§ **PROBLEM REQUIREMENTS**: Leave the pictures out and give every entry again exactly.

§ **GIVEN DATA**:

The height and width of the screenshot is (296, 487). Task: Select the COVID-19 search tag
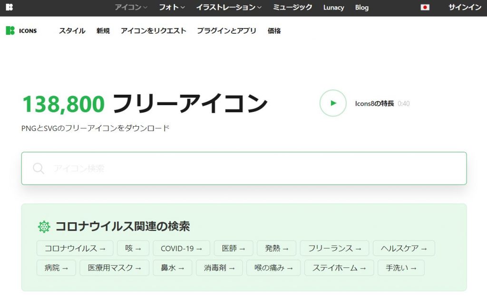[x=181, y=248]
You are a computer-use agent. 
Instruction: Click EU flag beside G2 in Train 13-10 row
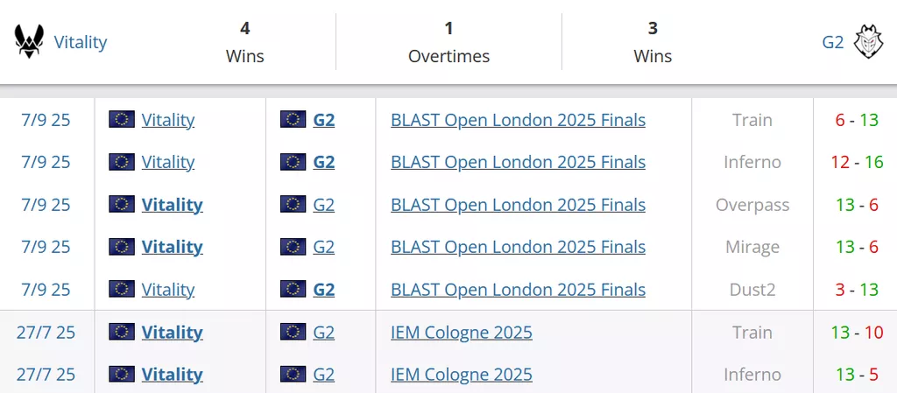293,333
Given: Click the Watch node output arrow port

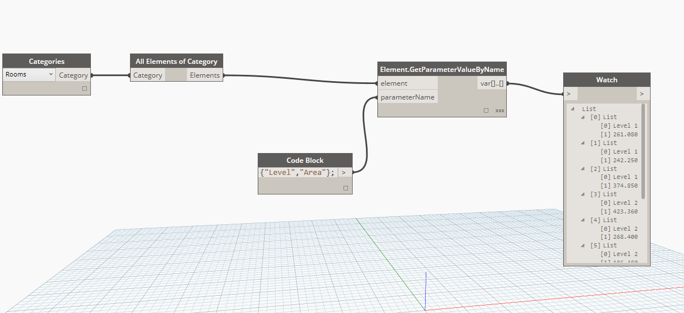Looking at the screenshot, I should [643, 93].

§ **EXERCISE SOLUTION**:
The height and width of the screenshot is (296, 487). Task: Select the COVID-19 search tag
[x=181, y=248]
You are a computer-use agent. 
Instruction: Click EU flag beside G2 in Train 13-10 row
293,333
Given: Click the Watch node output arrow port

Looking at the screenshot, I should [643, 93].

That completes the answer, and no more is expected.